REQUIRED ACTION:
Set down word for word the lines that begin the entries and run through the line containing "Viewport: 799px width, 673px height.". Give nothing further.

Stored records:

╔══

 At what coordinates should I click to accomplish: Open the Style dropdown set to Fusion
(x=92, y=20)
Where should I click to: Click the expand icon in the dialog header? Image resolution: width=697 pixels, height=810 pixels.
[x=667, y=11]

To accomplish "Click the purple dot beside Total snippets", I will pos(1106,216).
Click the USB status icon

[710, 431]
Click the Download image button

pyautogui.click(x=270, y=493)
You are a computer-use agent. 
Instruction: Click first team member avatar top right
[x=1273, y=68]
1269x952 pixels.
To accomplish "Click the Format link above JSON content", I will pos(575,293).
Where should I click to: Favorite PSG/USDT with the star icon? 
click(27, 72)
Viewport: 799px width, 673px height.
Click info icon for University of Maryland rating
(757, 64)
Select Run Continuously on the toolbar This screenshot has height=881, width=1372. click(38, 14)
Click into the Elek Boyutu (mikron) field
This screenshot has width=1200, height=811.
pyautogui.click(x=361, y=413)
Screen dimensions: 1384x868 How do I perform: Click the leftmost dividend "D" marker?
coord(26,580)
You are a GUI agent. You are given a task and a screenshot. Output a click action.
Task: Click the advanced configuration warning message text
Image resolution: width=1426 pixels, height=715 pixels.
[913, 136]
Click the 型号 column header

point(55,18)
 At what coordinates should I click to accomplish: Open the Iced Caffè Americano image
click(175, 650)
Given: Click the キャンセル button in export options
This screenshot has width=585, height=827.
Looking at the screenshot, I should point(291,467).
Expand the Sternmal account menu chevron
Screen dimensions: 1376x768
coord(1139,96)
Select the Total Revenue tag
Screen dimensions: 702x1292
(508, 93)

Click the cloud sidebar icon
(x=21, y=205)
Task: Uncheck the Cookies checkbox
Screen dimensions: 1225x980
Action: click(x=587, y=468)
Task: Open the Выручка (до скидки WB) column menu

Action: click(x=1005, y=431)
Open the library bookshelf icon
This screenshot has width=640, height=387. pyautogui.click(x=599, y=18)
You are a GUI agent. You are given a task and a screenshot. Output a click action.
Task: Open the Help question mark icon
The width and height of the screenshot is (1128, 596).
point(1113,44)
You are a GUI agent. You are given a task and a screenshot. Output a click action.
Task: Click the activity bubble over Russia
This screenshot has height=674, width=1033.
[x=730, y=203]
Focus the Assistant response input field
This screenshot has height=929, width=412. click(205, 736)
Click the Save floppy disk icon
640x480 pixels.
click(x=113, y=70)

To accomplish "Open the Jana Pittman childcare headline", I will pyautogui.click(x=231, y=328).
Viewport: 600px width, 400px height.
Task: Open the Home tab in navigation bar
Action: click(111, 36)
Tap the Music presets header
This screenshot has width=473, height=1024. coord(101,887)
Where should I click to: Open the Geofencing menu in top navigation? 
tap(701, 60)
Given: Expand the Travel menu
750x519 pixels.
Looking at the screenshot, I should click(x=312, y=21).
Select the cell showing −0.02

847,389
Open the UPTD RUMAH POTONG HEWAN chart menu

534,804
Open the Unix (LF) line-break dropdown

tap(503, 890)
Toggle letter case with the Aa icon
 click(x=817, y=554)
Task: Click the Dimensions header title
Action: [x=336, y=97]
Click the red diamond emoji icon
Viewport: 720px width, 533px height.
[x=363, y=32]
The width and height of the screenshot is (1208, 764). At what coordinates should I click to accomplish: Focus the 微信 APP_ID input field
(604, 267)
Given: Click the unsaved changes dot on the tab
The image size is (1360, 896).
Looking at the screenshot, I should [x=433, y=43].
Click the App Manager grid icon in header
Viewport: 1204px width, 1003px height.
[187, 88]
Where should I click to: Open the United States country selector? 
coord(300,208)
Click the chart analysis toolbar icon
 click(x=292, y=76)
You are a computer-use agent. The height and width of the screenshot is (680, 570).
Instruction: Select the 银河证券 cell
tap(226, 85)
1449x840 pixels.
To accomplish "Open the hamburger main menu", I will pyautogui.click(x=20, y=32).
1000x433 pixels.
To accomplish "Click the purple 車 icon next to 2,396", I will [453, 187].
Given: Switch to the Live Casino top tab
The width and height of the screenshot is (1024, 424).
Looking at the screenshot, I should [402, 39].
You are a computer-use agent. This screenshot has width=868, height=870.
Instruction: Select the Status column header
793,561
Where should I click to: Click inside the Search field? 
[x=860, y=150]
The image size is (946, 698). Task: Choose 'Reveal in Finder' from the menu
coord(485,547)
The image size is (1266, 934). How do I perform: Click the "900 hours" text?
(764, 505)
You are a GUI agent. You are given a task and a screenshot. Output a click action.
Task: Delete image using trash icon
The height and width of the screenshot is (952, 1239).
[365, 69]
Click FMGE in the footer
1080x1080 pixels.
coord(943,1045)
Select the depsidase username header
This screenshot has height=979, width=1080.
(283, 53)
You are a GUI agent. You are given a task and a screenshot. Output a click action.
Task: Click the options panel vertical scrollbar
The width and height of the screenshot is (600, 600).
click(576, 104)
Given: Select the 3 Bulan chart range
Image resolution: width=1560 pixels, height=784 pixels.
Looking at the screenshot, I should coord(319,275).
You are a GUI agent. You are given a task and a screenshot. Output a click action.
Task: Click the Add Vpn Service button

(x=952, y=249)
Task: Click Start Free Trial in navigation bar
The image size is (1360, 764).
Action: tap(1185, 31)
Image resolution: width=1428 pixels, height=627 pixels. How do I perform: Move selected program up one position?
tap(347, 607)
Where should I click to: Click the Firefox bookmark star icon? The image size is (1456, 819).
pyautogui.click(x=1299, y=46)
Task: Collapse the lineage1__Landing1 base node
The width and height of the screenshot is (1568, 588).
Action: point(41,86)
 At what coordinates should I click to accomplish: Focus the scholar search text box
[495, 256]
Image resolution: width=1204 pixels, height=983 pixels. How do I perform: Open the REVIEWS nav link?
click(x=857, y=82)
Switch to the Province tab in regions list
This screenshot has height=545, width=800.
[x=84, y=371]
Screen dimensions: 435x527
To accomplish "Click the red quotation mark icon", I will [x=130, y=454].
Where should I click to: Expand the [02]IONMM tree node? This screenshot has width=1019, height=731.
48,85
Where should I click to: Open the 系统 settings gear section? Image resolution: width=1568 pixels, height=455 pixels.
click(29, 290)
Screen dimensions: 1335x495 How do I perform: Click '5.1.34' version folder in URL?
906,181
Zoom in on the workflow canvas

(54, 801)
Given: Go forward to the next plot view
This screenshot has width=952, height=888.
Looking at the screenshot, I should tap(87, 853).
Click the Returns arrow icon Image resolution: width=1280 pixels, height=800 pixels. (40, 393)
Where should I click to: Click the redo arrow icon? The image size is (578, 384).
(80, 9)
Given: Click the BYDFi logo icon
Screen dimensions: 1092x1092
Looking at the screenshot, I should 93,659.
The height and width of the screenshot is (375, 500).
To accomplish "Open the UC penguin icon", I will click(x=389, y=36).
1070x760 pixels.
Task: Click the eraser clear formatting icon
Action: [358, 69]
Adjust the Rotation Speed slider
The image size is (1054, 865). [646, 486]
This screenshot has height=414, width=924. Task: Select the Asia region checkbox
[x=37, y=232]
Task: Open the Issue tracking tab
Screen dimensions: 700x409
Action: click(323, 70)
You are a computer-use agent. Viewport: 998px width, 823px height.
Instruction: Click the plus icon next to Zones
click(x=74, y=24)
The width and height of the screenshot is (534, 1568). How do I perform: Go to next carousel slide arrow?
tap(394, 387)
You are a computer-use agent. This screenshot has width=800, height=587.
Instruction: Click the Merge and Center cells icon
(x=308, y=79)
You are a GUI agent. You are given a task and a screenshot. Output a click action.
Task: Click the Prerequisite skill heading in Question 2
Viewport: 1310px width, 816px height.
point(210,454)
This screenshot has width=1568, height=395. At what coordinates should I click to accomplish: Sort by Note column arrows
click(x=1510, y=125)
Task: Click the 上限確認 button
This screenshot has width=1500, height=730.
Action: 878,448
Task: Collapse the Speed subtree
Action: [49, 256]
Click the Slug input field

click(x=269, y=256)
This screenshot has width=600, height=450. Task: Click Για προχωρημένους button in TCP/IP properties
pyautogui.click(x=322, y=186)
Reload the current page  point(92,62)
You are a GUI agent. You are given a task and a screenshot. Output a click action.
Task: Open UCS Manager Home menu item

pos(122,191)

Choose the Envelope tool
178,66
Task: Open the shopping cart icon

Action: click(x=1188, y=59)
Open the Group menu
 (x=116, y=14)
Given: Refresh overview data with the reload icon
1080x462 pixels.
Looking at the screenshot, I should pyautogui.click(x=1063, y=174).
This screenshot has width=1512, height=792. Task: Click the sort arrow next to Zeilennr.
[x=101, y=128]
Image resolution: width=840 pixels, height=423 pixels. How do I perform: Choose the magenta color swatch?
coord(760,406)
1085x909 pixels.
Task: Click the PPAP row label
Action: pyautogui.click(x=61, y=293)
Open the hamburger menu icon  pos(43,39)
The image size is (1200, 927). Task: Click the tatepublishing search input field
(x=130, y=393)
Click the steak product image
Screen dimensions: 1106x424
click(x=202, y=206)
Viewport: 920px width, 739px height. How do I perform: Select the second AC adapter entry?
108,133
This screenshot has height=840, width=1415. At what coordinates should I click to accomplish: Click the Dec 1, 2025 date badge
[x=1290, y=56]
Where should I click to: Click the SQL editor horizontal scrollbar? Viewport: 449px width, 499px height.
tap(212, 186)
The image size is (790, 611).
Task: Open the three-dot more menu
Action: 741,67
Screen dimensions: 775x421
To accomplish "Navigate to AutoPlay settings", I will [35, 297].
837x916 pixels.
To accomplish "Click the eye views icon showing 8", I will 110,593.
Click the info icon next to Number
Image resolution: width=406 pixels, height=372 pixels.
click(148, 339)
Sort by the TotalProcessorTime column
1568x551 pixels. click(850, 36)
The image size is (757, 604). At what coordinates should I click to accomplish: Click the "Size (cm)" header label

╚══

SOLUTION TO THE PROBLEM:
 At what coordinates should I click to accomplish: Open the Style dropdown set to Fusion
(x=92, y=20)
Where should I click to: Click the expand icon in the dialog header? Image resolution: width=697 pixels, height=810 pixels.
[x=667, y=11]

To accomplish "Click the purple dot beside Total snippets", I will pos(1106,216).
Click the USB status icon

[710, 431]
Click the Download image button

pyautogui.click(x=270, y=493)
You are a computer-use agent. 
Instruction: Click first team member avatar top right
[x=1273, y=68]
1269x952 pixels.
To accomplish "Click the Format link above JSON content", I will pos(575,293).
Where should I click to: Favorite PSG/USDT with the star icon? 
click(27, 72)
Viewport: 799px width, 673px height.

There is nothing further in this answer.